Endowed with natural beauty and hilly terrain, the state Mizoram shares 404kms long border with Myanmar (Burma) in the East, and 318kms long with Bangladesh in the West making it a strategic location for international trade. The hills are a perfect holiday destination. However, when it comes to urban mobility, the challenges are quite enormous. With special focus to the capital city Aizawl, Lalmuansanga Ralte, Under Secretary-Urban Development & Poverty Alleviation Department, Government of Mizoram delves into some of the urban mobility challenges surrounding hill cities.
Aizawl has a resident population of 293416 (2011 census), located north of the Tropic of Cancer in the northern part of Mizoram. It is situated on a ridge 1,132 metres (3715ft) above sea level, with the Tlawng river valley to its west and the Tuirial river valley to its east. It has a mild, sub-tropical climate due to its location and elevation. Under the Köppen climate classification, Aizawl features a humid subtropical climate (Cwa) but very rainy. In the summer the temperature ranges from 20–30°C (68–86°F), and in the winter 11–21°C (52–70°F). The State also shares its inter-state borders with Assam (123kms) in the North, Manipur (95kms) in North and with Tripura (277kms) in the North-West.
Like any other state in the country, there is an explosive increase in vehicle numbers in the North-Eastern States as well. Recent survey indicates that there are as many as 2.7 registered vehicles in the region. The share of each State is shown below.
In hill cities like Aizawl, mobility issues and challenges are of great concern because hill cities are characterized by narrow roads with high to steep gradients and several number of acute bends and curves. Due to its topography and terrain, there is acute shortage of land and open space, which makes urban transport planning much more challenging than the plains. The roads are narrow, and in some places steep. The roads in Aizawl city, in general, can be said to be of three types in terms of their width; the widest is about 10mts, next would be about 8.5mts and the narrowest one is 6.5mts wide. The width of the road does not permit planning for a MRTS or BRTS. Unlike plains, after every hundred feet or so, there are bends and curves, and the road is shared by all types of transport modes. In recent years, there has been an increase in the number of two wheelers adding to the congestion. In the absence of proper parking spaces, and vehicles are parked on the roadside.
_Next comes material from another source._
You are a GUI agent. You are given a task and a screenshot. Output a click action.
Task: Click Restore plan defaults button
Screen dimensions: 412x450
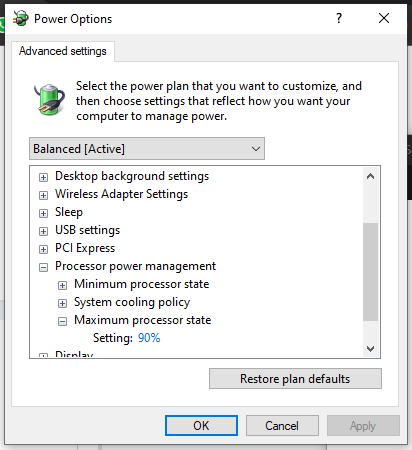(295, 379)
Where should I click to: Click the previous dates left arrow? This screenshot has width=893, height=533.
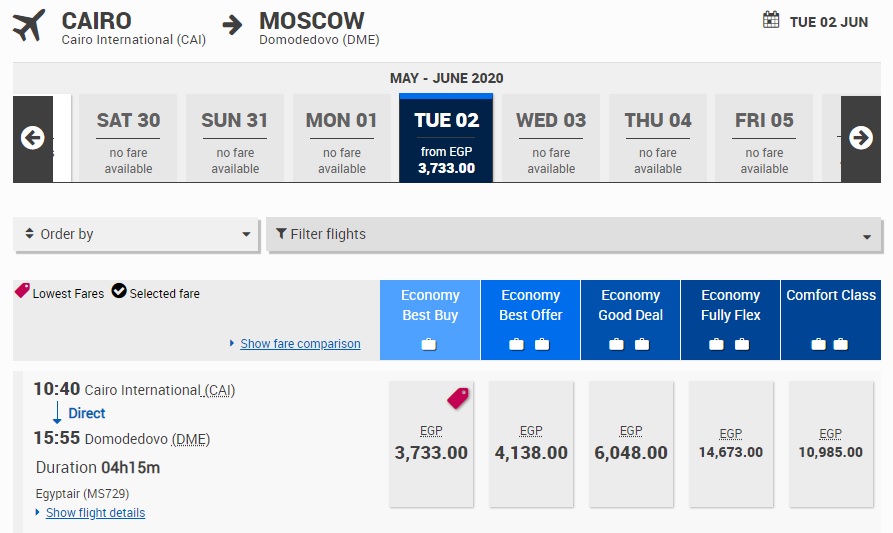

As with most small to medium sized towns, issues related to urban transport in Aizawl city can be divided into two categories. Firstly, there are issues which necessitate actions to catch up with the accumulated shortfall in provision of transport supply to bring the city to a minimum acceptable level of service quality and overall mobility. Secondly, to arrest any further accumulation of such backlog, it is imperative to put in place a plan and process to ensure future development of transport infrastructure in line with overall growth. These two points need strategic and calculated approach. There are a large number of bends and curves; geometrics are poor in terms of angles and gradient. Almost all roads coming from any direction converge to the city centre. In addition to this, there are lack of road hierarchy, which means there is no separate arterial road, sub-arterial road, collector or local roads. This is also attributed to poor planning and other constrains due to slopes in the terrain. If there had been a proper road hierarchy as in the plains, the circulation of vehicles and human traffic in Aizawl would have less road congestion as traffic capacity distribution could be enhanced.